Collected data
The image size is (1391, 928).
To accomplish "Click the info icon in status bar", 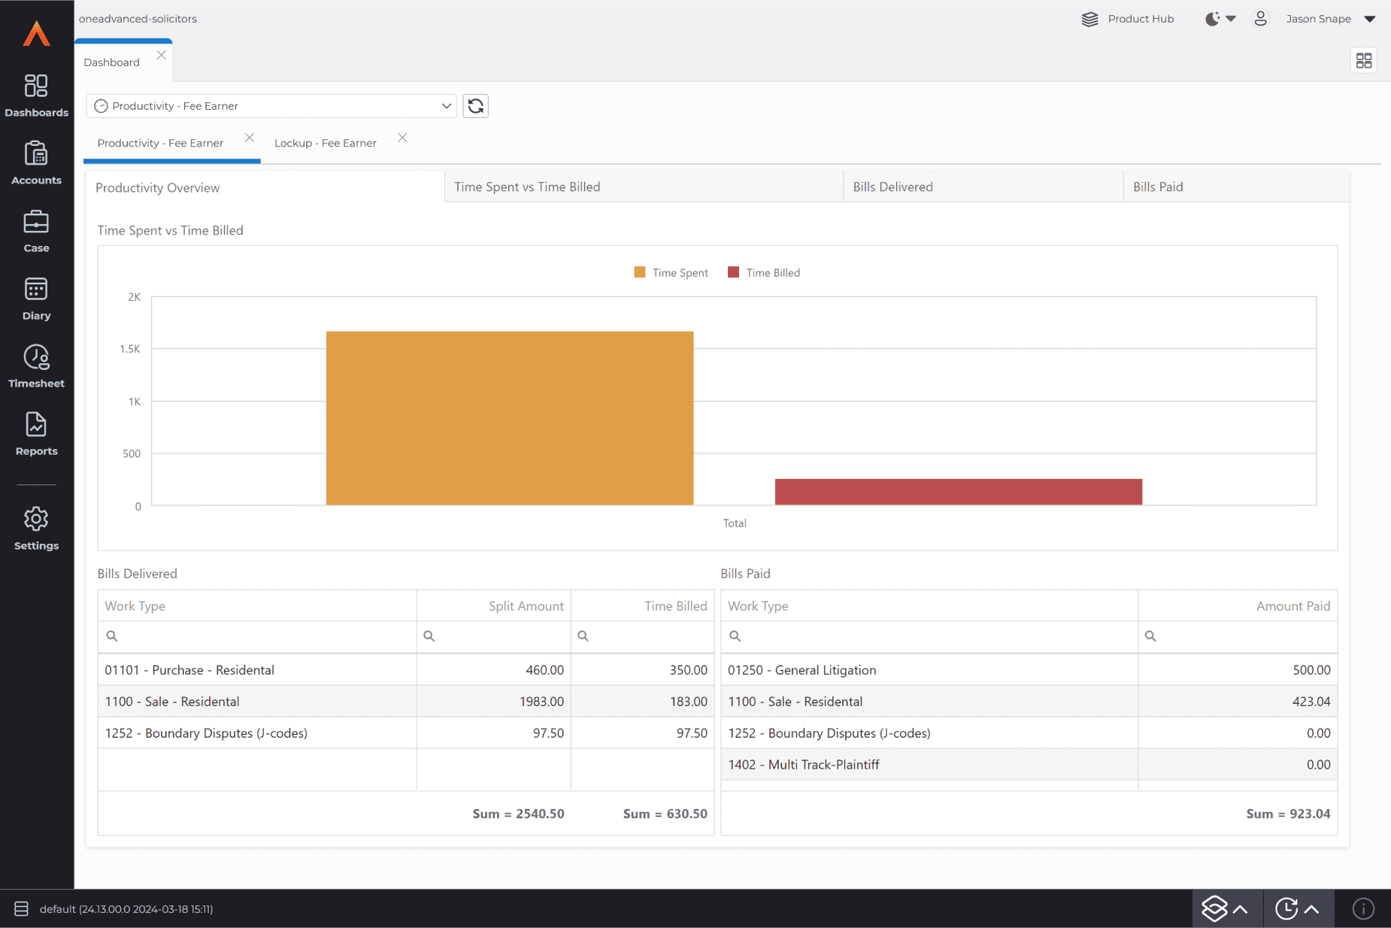I will click(1363, 908).
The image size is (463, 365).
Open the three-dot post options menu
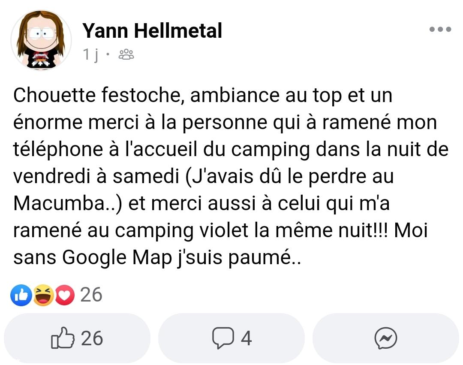point(440,30)
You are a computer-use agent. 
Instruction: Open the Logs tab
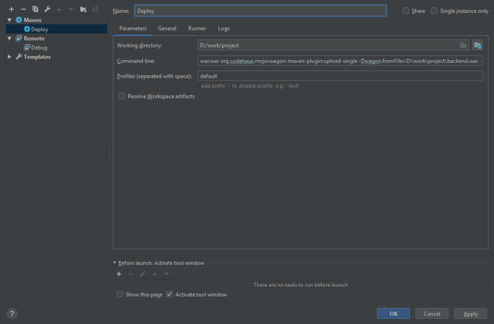(224, 28)

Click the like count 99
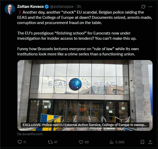click(x=87, y=142)
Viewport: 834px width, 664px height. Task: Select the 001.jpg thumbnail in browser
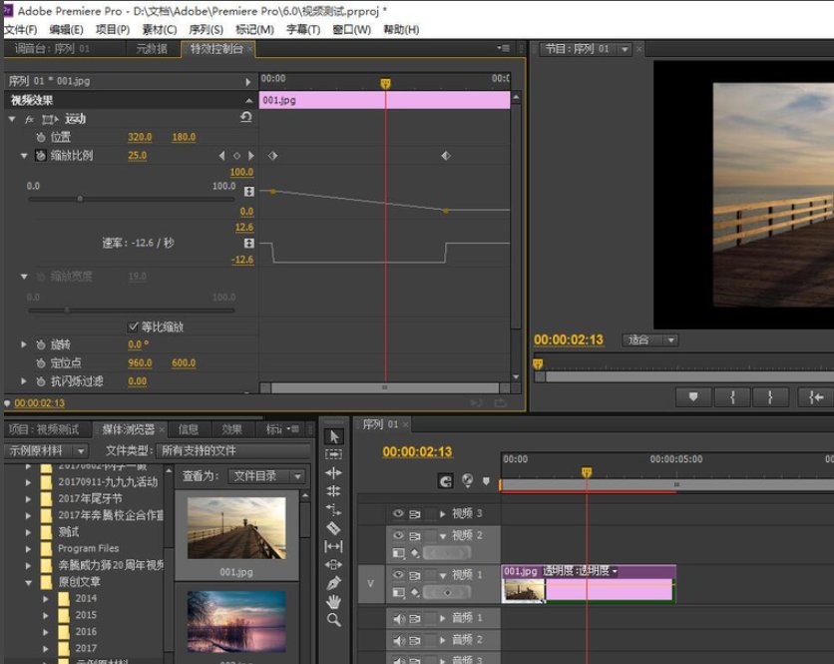[236, 528]
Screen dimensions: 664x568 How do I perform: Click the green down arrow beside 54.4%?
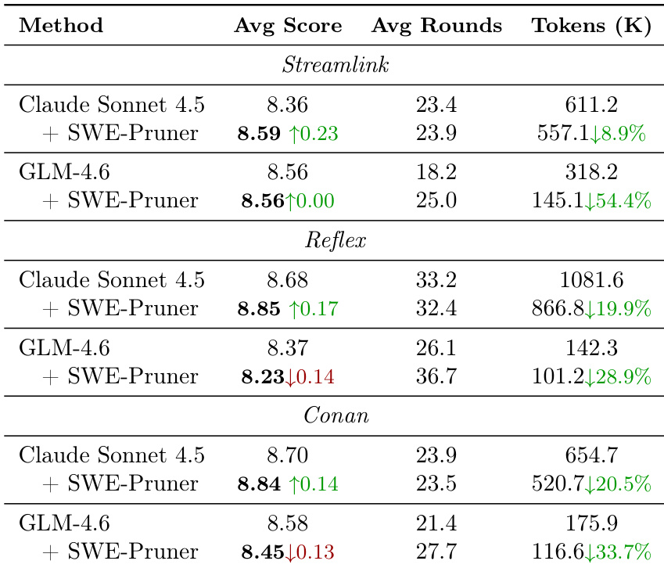pos(590,202)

What is required »
Take the line that holds "Open the three-dot post options menu" as the start and the last line of the data as the end. Copy only those lines exactly, both ends included, except the pictures.

Solution to the problem »
Open the three-dot post options menu
point(440,30)
You are a computer-use agent. 
Instruction: Open the Logs tab
(224, 28)

Click the like count 99
click(x=87, y=142)
Viewport: 834px width, 664px height. Task: Select the 001.jpg thumbnail in browser
[236, 528]
Screen dimensions: 664x568 How do I perform: Click the green down arrow beside 54.4%?
pos(590,202)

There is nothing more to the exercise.